What Causes Necrosis
Any insult severe enough to overwhelm a cell’s ability to maintain its membrane can cause necrosis. The most common triggers include:
- Ischemia: Loss of blood supply, and therefore oxygen, to a tissue. This is the mechanism behind heart attacks, strokes, and frostbite.
- Physical trauma: Crushing injuries, burns, and radiation damage destroy cells directly.
- Toxins and chemicals: Venoms, certain drugs, and industrial chemicals can damage cell membranes or poison mitochondria.
- Infections: Bacteria release toxins that kill host cells, and the immune response itself can cause collateral damage.
- Immune reactions: In autoimmune diseases, the body’s own immune system attacks healthy tissue, leading to necrosis in blood vessels, joints, or organs.
How the Body Repairs Necrotic Tissue
After necrosis, what happens next depends on the type of tissue involved. Tissues made of cells that actively divide, like skin and the lining of the gut, can regenerate. The body clears away dead cells with inflammatory cells, lays down a temporary scaffolding of new blood vessels and loose connective tissue (called granulation tissue), and then replaces it with functioning cells. Full-thickness skin can regrow, though hair follicles, sweat glands, and other specialized structures lost in the injured area will not come back.

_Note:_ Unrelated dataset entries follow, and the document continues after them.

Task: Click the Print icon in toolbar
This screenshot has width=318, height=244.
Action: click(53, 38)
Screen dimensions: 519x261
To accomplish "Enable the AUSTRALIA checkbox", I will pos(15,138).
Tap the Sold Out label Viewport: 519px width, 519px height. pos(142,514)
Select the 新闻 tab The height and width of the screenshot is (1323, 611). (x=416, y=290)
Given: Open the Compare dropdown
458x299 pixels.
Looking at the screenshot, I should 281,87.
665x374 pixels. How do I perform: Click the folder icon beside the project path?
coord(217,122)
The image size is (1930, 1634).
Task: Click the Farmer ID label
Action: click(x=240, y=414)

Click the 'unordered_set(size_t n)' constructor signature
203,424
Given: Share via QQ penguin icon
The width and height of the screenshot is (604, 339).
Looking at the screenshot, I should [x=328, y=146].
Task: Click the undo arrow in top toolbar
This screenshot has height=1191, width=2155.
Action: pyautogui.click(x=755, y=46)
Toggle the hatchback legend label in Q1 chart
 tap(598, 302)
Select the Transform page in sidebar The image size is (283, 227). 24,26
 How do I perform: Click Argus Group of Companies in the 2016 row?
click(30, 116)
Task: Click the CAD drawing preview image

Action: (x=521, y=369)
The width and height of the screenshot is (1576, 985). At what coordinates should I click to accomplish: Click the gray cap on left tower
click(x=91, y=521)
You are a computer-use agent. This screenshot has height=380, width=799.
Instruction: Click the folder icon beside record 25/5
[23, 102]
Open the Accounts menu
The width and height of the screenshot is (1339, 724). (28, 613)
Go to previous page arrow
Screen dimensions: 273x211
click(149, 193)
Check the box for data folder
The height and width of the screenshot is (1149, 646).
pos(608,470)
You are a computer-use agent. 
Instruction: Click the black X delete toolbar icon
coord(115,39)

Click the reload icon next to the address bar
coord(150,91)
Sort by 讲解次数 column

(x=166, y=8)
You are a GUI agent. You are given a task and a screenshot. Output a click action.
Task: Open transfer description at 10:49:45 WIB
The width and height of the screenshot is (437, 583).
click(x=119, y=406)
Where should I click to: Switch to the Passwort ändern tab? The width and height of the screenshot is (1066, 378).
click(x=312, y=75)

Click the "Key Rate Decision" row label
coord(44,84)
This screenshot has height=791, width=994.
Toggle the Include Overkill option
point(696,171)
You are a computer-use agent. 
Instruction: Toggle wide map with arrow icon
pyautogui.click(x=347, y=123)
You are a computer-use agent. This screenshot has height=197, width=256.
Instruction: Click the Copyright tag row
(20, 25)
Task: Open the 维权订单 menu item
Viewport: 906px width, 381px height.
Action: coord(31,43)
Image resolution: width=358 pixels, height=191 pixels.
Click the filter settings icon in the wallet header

Tissues made of cells that do not divide, like heart muscle and most brain tissue, cannot regenerate. Lost cells are simply never replaced. Instead, the body fills the gap with scar tissue: dense collagen that is structurally strong but cannot do the job of the original cells. A heart attack scar, for instance, holds the heart wall together but does not contract. Wound strength builds rapidly in the first month of healing, then plateaus at roughly 70 to 80 percent of the tissue’s original tensile strength by the end of the third month.
In some cases, dead tissue that is not fully cleared can become calcified, leaving hard mineral deposits in the area. This is called dystrophic calcification and is common in old areas of fat necrosis or in damaged heart valves. The deposits are generally harmless but can sometimes interfere with organ function if they grow large enough.